Nel backstage c’erano sempre due spogliatoi: uno grande con un sacco di mangiare per Bruce, e uno più piccolino per il resto della band. Poche persone entravano nello spogliatoio di Bruce senza essere invitati, compreso i membri della band. Avrebbero potuto, ma non lo fecero mai. Avevano paura di intromettersi nei suoi pensieri. Raramente Bruce andò nel loro spogliatoio prima dello show. Non c’erano preghiere di gruppo, urla o high-five. Andava nello spogliatoio della band più che altro per vedere cosa volevano indossare, specialmente Clarence. Bruce sapeva come voleva che suonassero e come dovevano apparire. Non avresti indossato niente che Bruce non avrebbe voluto farti indossare. Springsteen e la E Street Band suonavano e apparivano come un gruppo di singoli.

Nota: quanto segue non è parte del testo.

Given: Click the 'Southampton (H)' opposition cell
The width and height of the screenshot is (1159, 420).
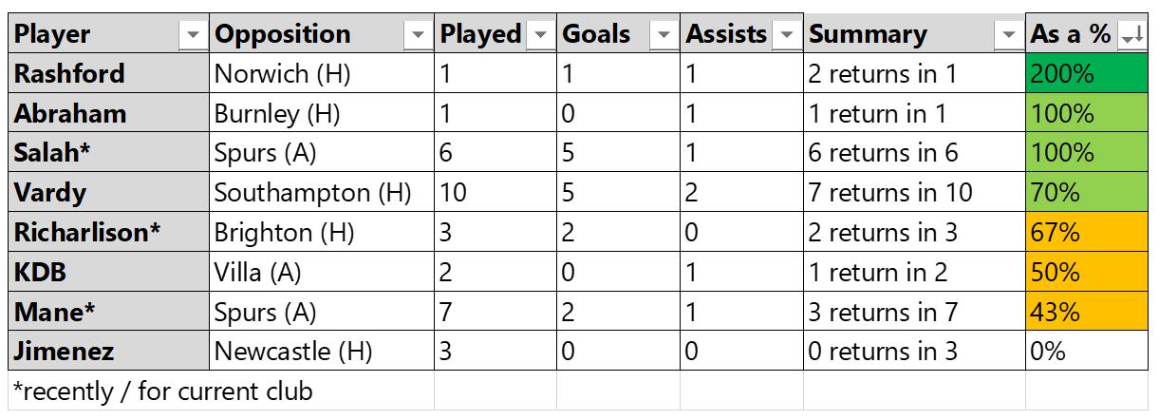Looking at the screenshot, I should (x=322, y=193).
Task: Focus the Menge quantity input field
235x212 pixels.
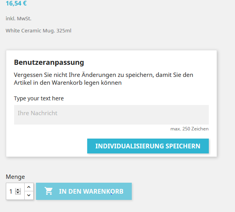Action: [12, 191]
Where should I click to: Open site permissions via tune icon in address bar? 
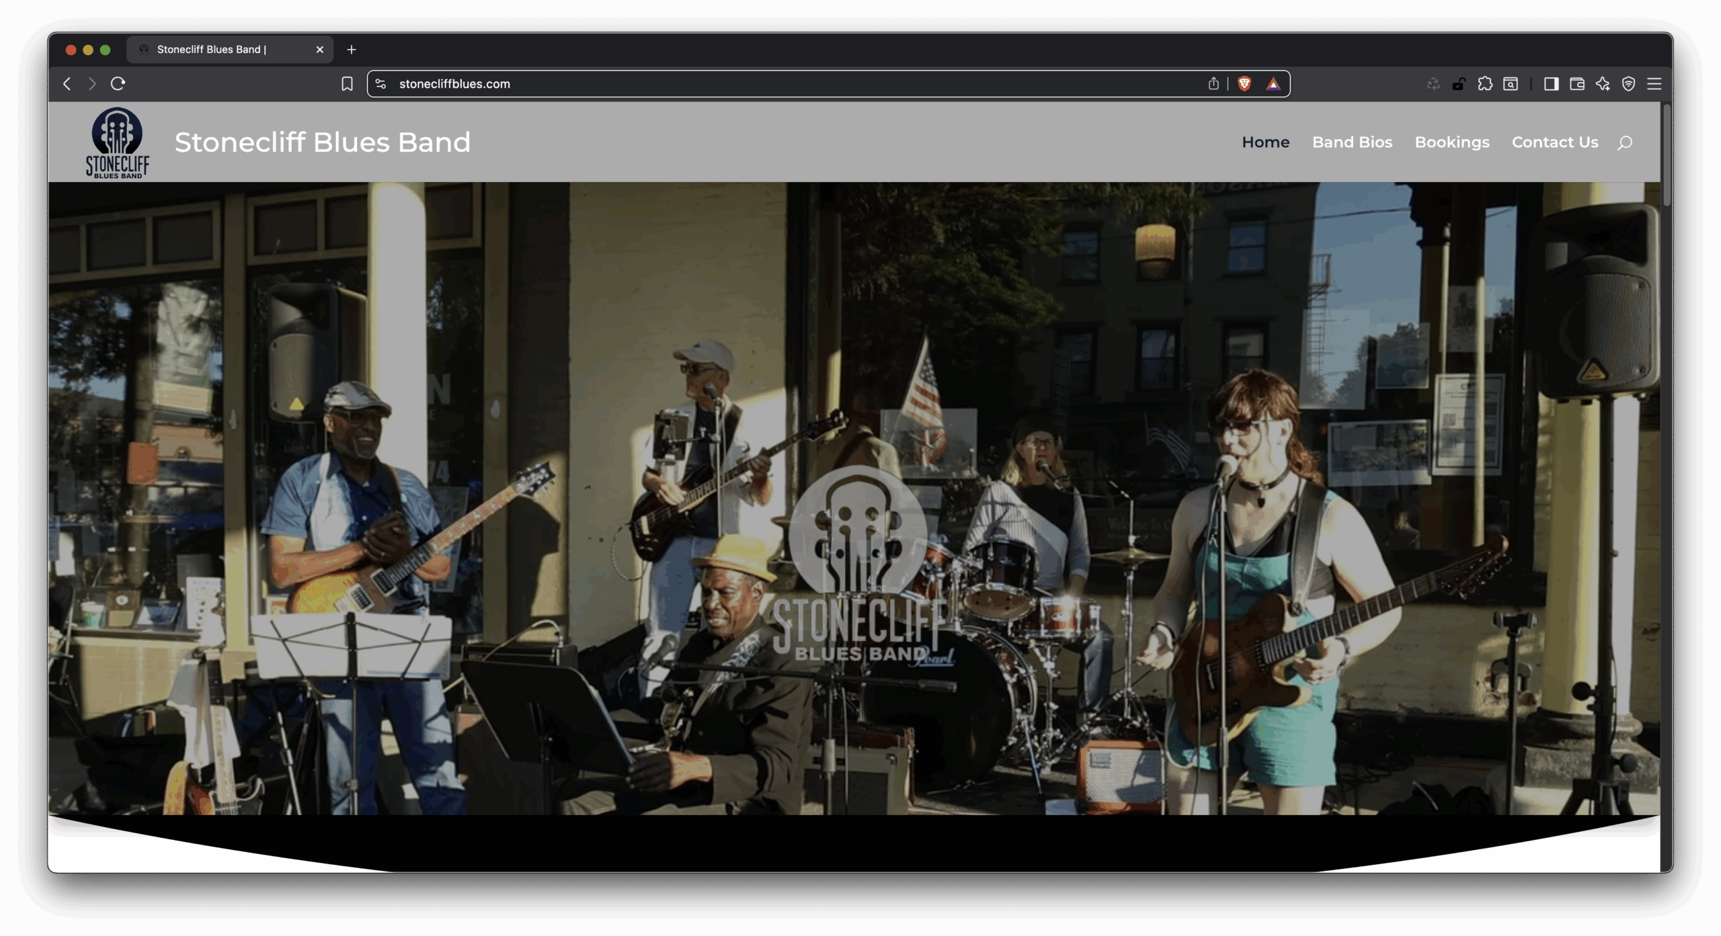pyautogui.click(x=381, y=83)
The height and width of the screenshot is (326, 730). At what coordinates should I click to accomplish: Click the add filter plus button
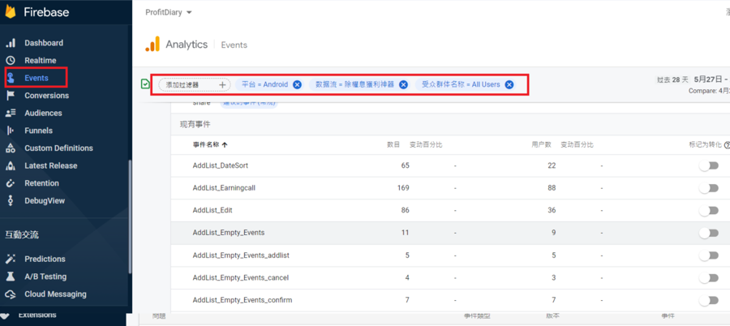[222, 84]
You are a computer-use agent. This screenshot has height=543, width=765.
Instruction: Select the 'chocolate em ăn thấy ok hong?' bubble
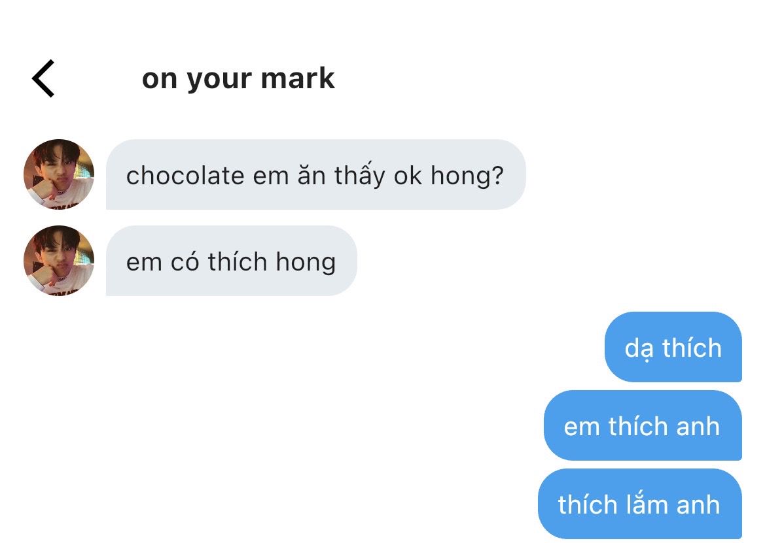pyautogui.click(x=315, y=174)
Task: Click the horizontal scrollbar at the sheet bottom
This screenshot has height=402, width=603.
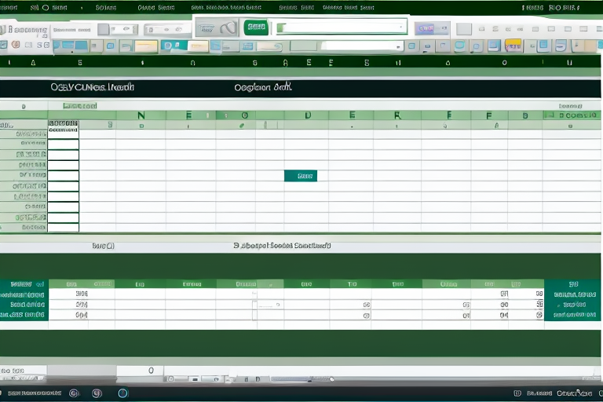Action: (298, 380)
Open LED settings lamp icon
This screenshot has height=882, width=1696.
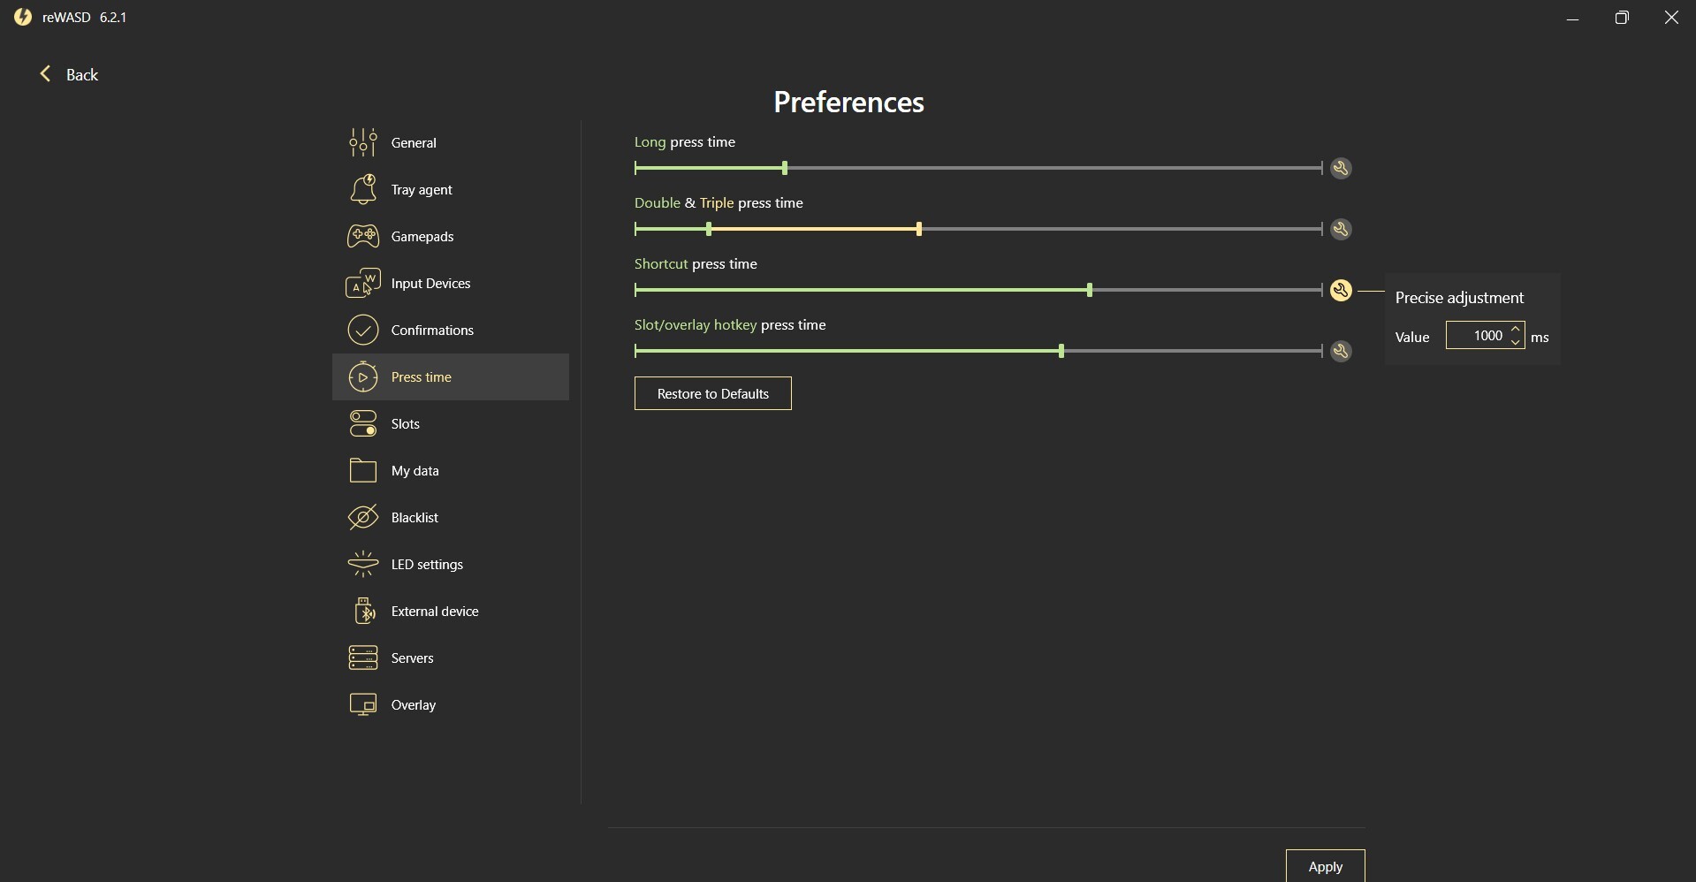coord(363,565)
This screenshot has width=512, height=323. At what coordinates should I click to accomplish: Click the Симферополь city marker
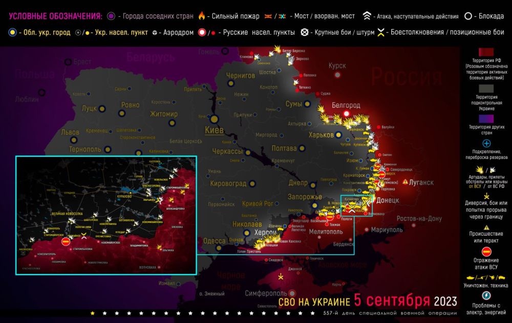pyautogui.click(x=292, y=293)
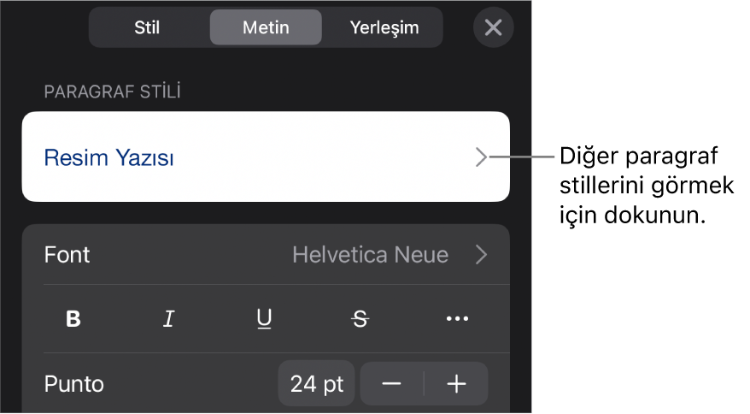This screenshot has height=414, width=750.
Task: Open the Font row
Action: (x=266, y=254)
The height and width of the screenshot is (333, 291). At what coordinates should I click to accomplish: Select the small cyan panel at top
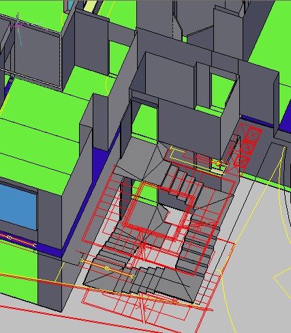72,5
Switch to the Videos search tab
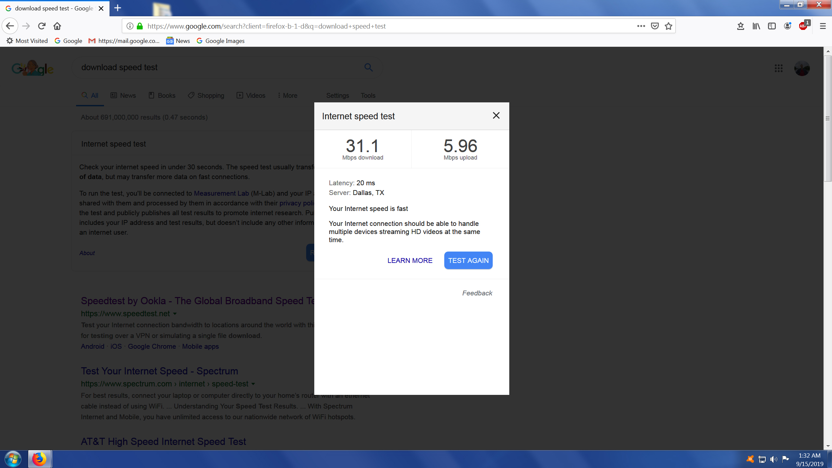Screen dimensions: 832x468 251,95
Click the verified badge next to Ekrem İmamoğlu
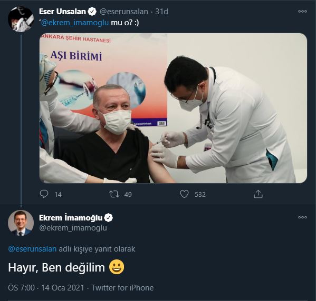 point(109,218)
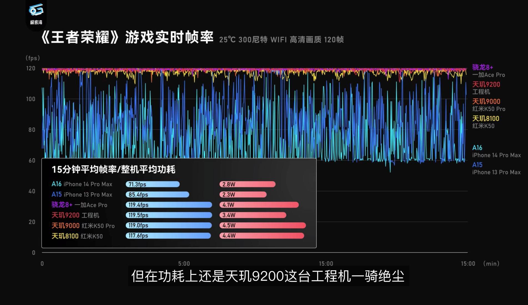Screen dimensions: 528x305
Task: Toggle visibility of the 一加Ace Pro curve
Action: tap(489, 75)
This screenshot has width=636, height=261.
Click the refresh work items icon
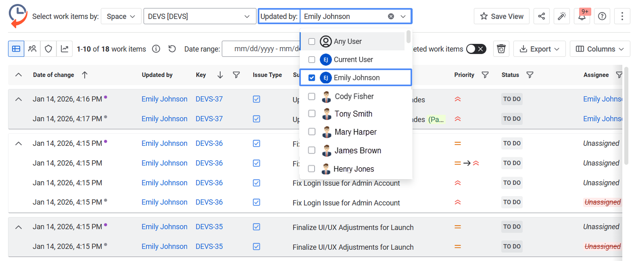(172, 49)
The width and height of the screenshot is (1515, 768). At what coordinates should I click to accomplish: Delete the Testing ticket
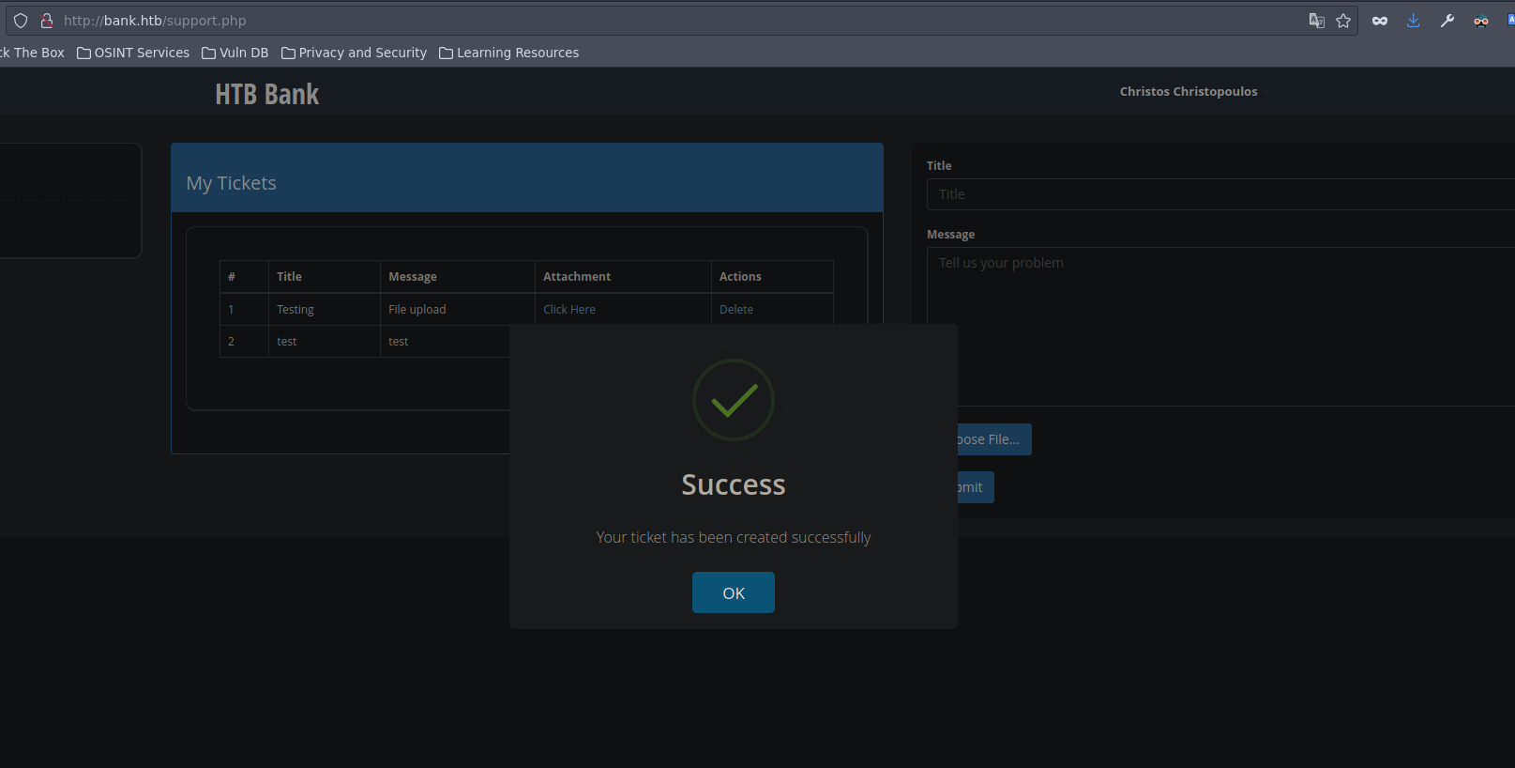[735, 309]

Circa venti minuti prima del concerto Bruce riceveva un avviso dal suo roadie. Spesso ascoltava qualche cassetta di classici di R&B che si portava appresso in una piccola valigetta. Provava quello che avrebbe detto sul palco e si ripassava qualche movimento davanti allo specchio. Iniziava a diventare vivo. La band entrava per prima, poi una luce avrebbe illuminato Bruce. Sembrava che arrivasse dall’oscurità per condividere la sua redenzione da un dolore personale tramite il rock’n’roll.
Mentre il Tour andava avanti durante l’autunno del 1978, c’era il problema se suonare o meno in palazzetti più capienti. Bruce avrebbe suonato al Madison Square Garden? Era il fiore all’occhiello di ogni rock star, ma Bruce non ne voleva sapere. Gli piaceva suonare in sale che al massimo potev ano contenere 2500 persone, dove poteva saltare dal palco in mezzo alla gente. Voleva rimanere in contatto con le sue radici. Decidere di suonare al Madison era qualcosa che lo torturò a lungo, ma finalmente si decise a farlo. Bruce venne accompagnato al concerto da un suo amico di lunga data del New Jersey. Non avrebbe mai usato una limousine. Voleva rimanere semplice.